Yesterday...oh, god. Yesterday. Ended up not going to class at all, which was kind of stupid. I'm also not going to this class either. I mean, seriously, I can't really take time off and go home or anything, so I might as well just take some me time. I was advised to take the rest of the year off and go home - obviously one doesn't know how much school and my current life mean to me. I'm busy, and I hate it but I love it at the same time.
You know when you have a bad day, everything seems to go wrong? Most things went wrong yesterday, but it was good to just hang out for a couple hours. I know he's got a lot on his mind as well, but just knowing that someone was there to snuggle me and comfort me was, well...comforting. And I would have called naima or something to come over and stay there till I fell asleep or something...does that sound dumb? Instead, I talked to Tom and that was good because it's always good to talk to him. :-)
And you know when you have to put on a happy face even when you don't want to and you just forget that you're sad? That, surprisingly, happened at work this morning. It felt good. I left work frazzled but in an infinately better mood than when I got there at 6:15 am.

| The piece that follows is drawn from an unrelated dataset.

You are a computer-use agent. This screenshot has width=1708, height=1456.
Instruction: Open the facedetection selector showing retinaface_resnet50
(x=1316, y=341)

I think things are slowly getting better. I mean...couldn't get much worse, right? Andrea mentioned that shitty things inevitabley happen in groups of three. And this, well, I kicked it's ass.
And my counts are up. I'm scared - angie dying of a stroke because her platelets are low makes me nervous. I mean, hers were extremely low, but now I'm my platelets' biggest fan: "go platelets, go!!!"
And I guess something else good happened at work. Okay, not really good, but rather a symbol of goodness. My hair is getting so long that I now have to wear a hairnet. So, good, not so good...whatever.
I sound like I have so many problems. I guess it's just one problem that I conquered and kicked it's cancerous ASS and now there are all these minor problems that are surfacing. I know...but you know what? Fuck that. Fuck it that I feel guilty to be alive. Fuck everything. I'm alive. The school hasn't kicked me out yet. I have a good life, no matter what funk I get into. I have my health and most of my friends.